I just went through lecture 9, and I’m having a bit of trouble seeing how the three main components fit together (UNET, VAE, CLIP). Maybe this will be clarified in later lectures and I’m getting ahead of myself, but if not can someone please clarify?
My understanding is that we use a UNET to learn the noise of purposely noised images. I understand that VAE is for compressing images so that we can work in lower dimensions. And I think I understand that CLIP allows us to train on both text and images so that their embeddings make sense simultaneously. But how are these things combined?
Are all 3 components trained separately and then combined somehow?
Do we first train VAE to learn latents, then plug those into CLIP to learn text and image latent embeddings, and finally apply noise to the latent embeddings and train a UNET to learn the noise? What is the big picture here?
Your understanding for the most part is correct.

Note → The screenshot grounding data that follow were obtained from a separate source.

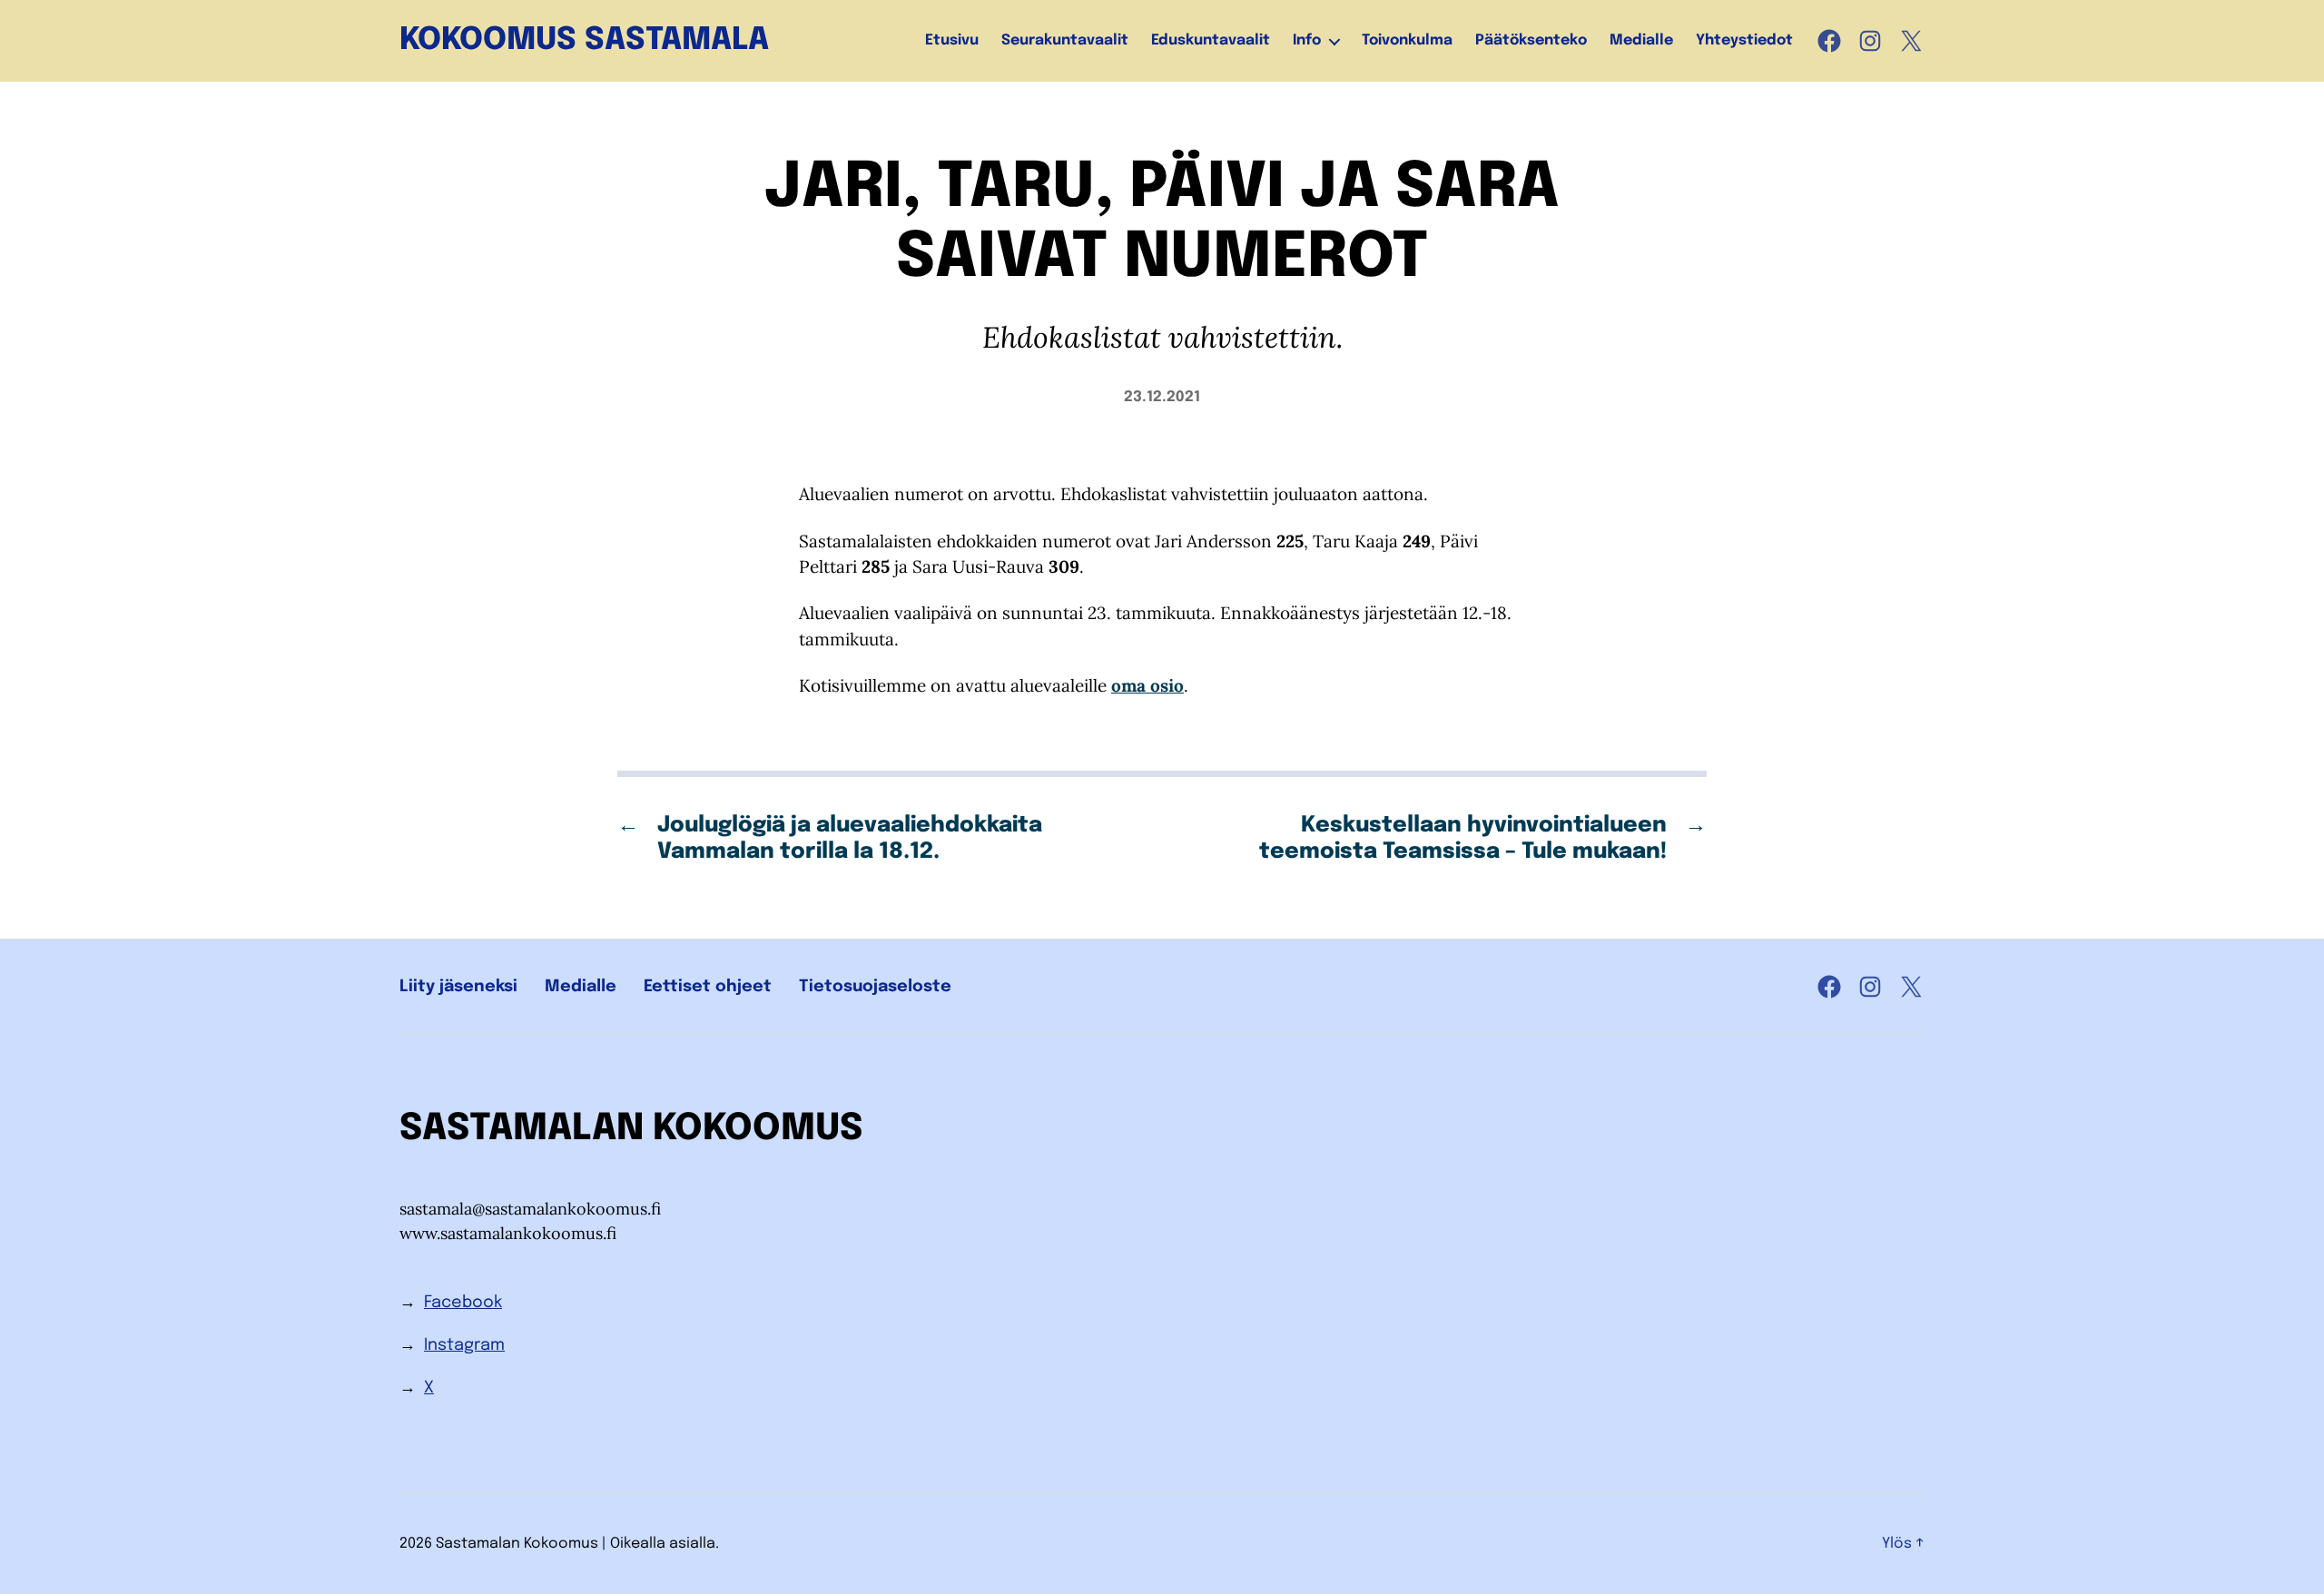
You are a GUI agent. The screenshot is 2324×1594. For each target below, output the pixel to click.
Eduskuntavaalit (1210, 40)
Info (1307, 40)
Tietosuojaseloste (875, 987)
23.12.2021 (1162, 397)
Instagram (464, 1345)
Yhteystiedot (1744, 40)
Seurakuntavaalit (1064, 40)
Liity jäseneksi (458, 987)
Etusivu (952, 40)
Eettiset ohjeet (708, 987)
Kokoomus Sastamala (584, 40)
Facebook (463, 1302)
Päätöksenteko (1531, 40)
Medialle (1641, 40)
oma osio (1147, 685)
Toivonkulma (1407, 40)
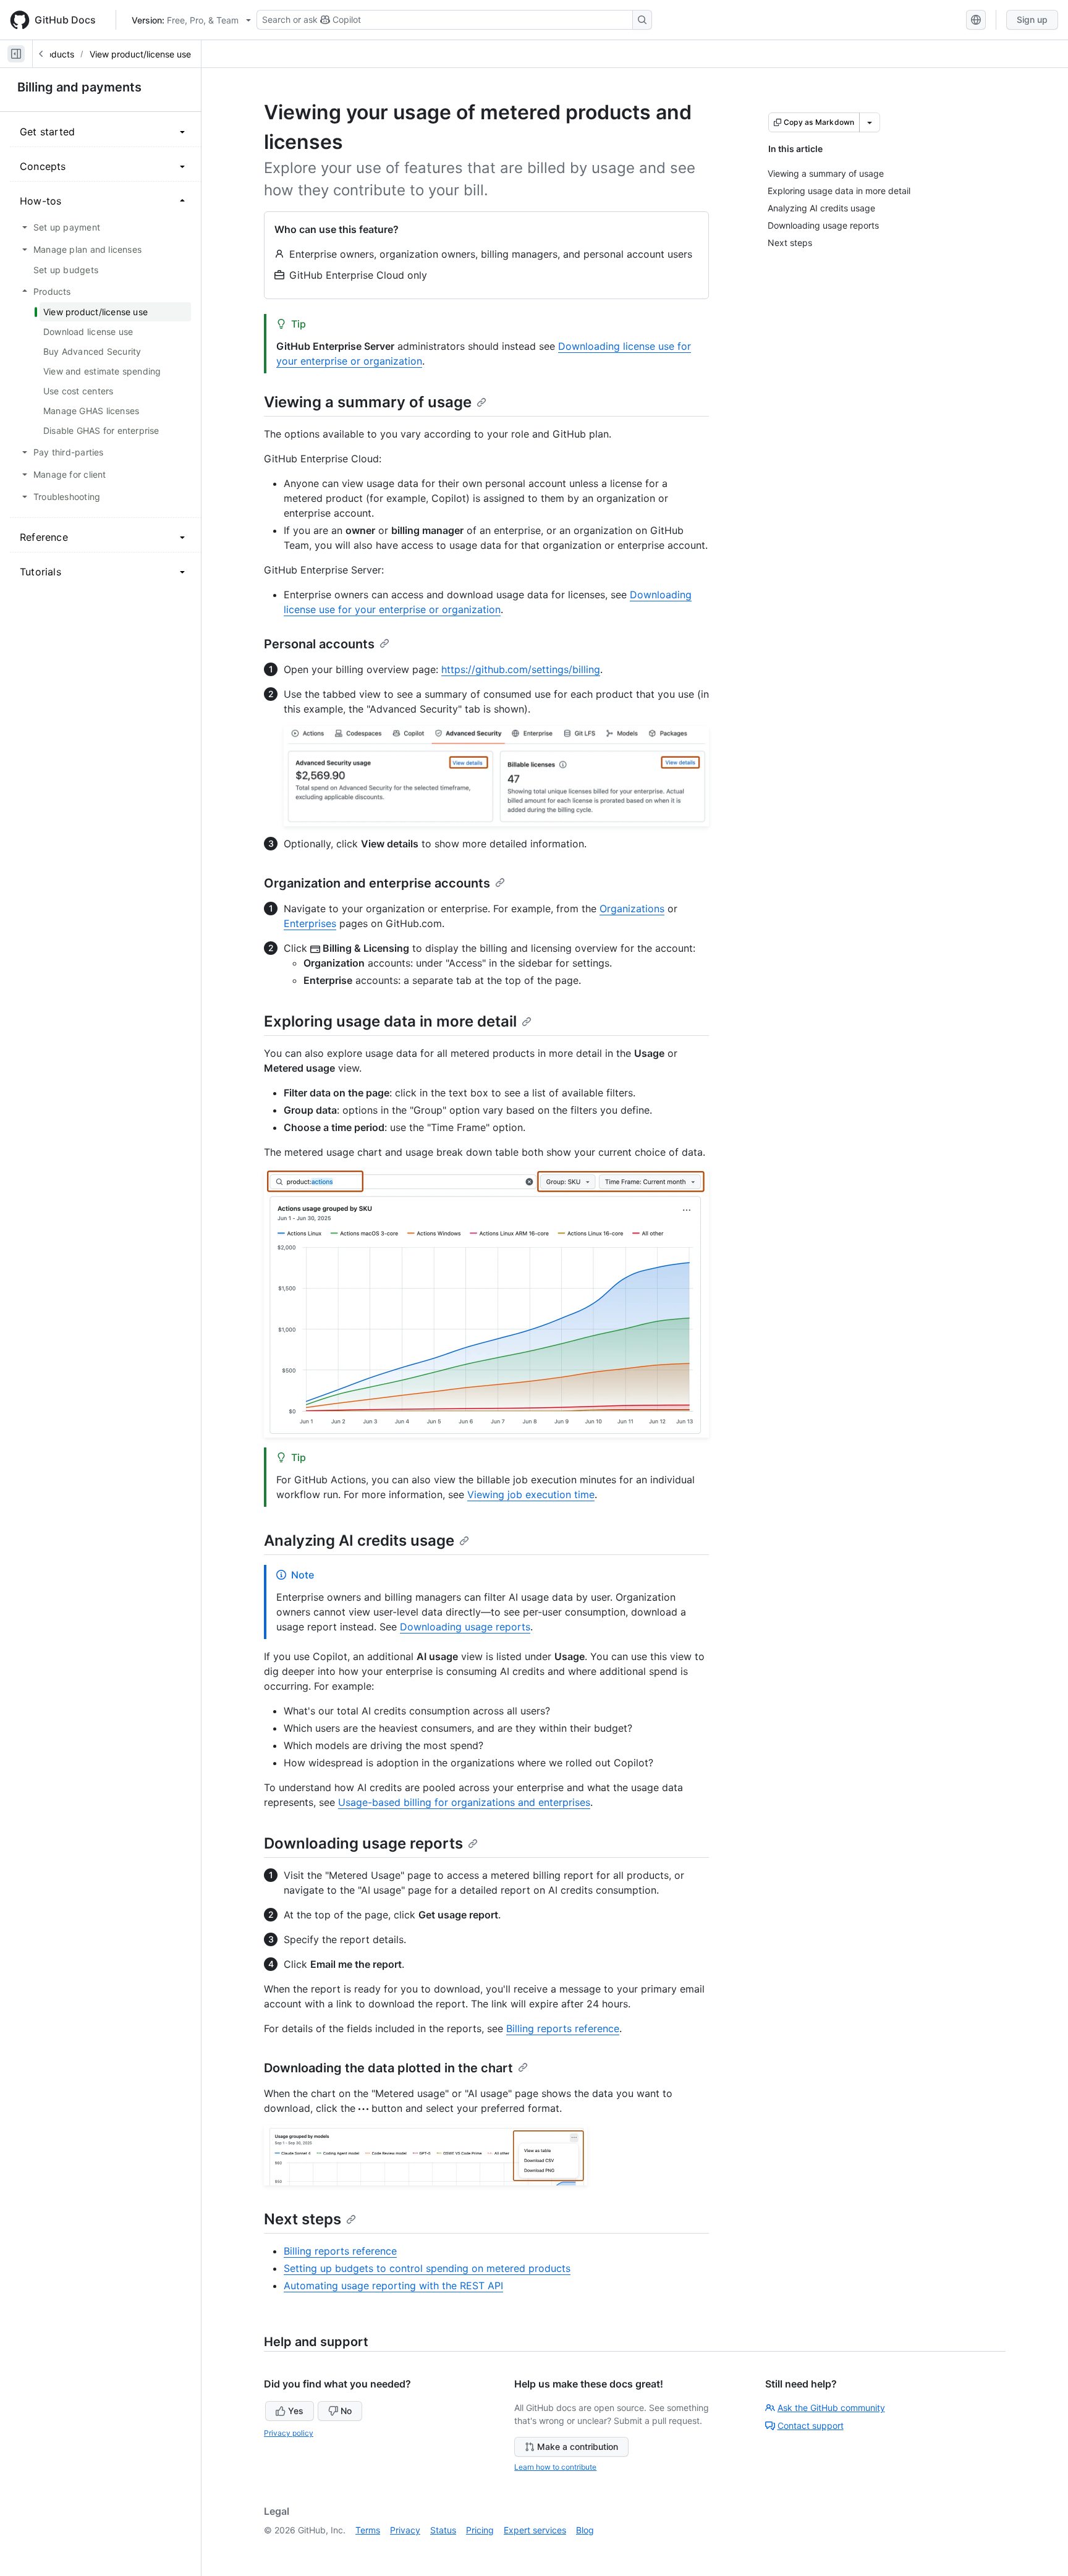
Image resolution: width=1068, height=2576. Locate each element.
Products (56, 54)
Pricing (480, 2530)
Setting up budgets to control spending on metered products (427, 2268)
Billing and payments (79, 87)
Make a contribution (577, 2446)
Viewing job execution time (531, 1494)
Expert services (535, 2530)
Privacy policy (288, 2433)
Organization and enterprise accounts (377, 883)
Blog (585, 2530)
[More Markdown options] (869, 122)
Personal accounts (319, 644)
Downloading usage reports (465, 1627)
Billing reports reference (562, 2028)
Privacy (405, 2530)
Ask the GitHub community (831, 2407)
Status (443, 2530)
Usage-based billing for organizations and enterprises (464, 1802)
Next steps (302, 2219)
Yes (295, 2410)
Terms (367, 2530)
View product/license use (140, 54)
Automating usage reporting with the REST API (393, 2285)
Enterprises (310, 923)
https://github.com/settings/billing (520, 669)
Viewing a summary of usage (368, 402)
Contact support (811, 2425)
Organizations (632, 908)
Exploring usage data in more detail (390, 1021)
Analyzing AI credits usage (359, 1540)
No (346, 2410)
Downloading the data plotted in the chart (388, 2068)
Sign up (1032, 19)
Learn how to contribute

Let me shed more light on this based on my understanding.
Let me first illustrate what happens right from the prompt till the end image generation.
Your text prompt (or input) is fed into a text encoder which is another neural network (CLIP).
The embeddings outputted by the text encoder is fed to the UNET along with random noise (in the latent space, i.e., “compressed” image, say latent_noise).
The UNET predicts the noise (say noise_pred) given the latent noise and text embedding.
latent_noise = latent_noise - sigma * noise_pred, where sigma is a factor decided by the scheduler at each inference step.
This updated latent_noise (which is more image-like, in the latent space, than the random noise we had before) is given as the input to the UNET and this process is repeated for num_inference_steps number of times to get the latent space image. This is turned to a “regular” image by the decoder in VAE.
Now, onto the specific components used here:
CLIP: The CLIP github page has an image that illustrates how CLIP works really well. Basically, its text encoder component gives out a vector such that the dot product of this vector with the vector produced by its image encoder component is high. This is not trained for a specific stable diffusion model, but a pre-trained model is used for the training of a SD model.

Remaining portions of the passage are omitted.